Rows of pointing data:
────

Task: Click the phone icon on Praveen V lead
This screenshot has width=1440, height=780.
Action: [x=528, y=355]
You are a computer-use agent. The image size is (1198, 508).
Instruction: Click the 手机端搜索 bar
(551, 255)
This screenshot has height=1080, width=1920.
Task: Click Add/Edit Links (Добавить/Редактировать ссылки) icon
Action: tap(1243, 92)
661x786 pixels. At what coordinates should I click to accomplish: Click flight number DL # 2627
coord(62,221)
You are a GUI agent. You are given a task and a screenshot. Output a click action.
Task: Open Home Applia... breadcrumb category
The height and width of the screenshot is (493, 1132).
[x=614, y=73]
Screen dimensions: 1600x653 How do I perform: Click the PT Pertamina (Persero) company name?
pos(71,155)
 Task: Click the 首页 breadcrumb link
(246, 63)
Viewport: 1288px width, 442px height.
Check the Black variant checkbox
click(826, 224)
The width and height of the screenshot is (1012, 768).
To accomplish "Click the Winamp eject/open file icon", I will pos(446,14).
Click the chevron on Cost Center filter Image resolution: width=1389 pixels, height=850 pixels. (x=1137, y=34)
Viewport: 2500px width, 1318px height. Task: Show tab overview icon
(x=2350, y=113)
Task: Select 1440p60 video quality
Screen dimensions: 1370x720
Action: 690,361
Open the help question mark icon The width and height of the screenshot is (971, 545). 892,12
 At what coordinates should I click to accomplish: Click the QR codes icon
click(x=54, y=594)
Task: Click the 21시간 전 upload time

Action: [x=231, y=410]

────

### EXERCISE:
Revise the listing above so that every "Viewport" becomes "Display", with all other text left unchanged.

### TASK ANSWER:
Task: Click the phone icon on Praveen V lead
This screenshot has width=1440, height=780.
Action: [x=528, y=355]
You are a computer-use agent. The image size is (1198, 508).
Instruction: Click the 手机端搜索 bar
(551, 255)
This screenshot has height=1080, width=1920.
Task: Click Add/Edit Links (Добавить/Редактировать ссылки) icon
Action: tap(1243, 92)
661x786 pixels. At what coordinates should I click to accomplish: Click flight number DL # 2627
coord(62,221)
You are a GUI agent. You are given a task and a screenshot. Output a click action.
Task: Open Home Applia... breadcrumb category
The height and width of the screenshot is (493, 1132).
[x=614, y=73]
Screen dimensions: 1600x653 How do I perform: Click the PT Pertamina (Persero) company name?
pos(71,155)
 Task: Click the 首页 breadcrumb link
(246, 63)
Display: 1288px width, 442px height.
Check the Black variant checkbox
click(826, 224)
The width and height of the screenshot is (1012, 768).
To accomplish "Click the Winamp eject/open file icon", I will pos(446,14).
Click the chevron on Cost Center filter Image resolution: width=1389 pixels, height=850 pixels. (x=1137, y=34)
Display: 2500px width, 1318px height. Task: Show tab overview icon
(x=2350, y=113)
Task: Select 1440p60 video quality
Screen dimensions: 1370x720
Action: 690,361
Open the help question mark icon The width and height of the screenshot is (971, 545). 892,12
 At what coordinates should I click to accomplish: Click the QR codes icon
click(x=54, y=594)
Task: Click the 21시간 전 upload time

Action: [x=231, y=410]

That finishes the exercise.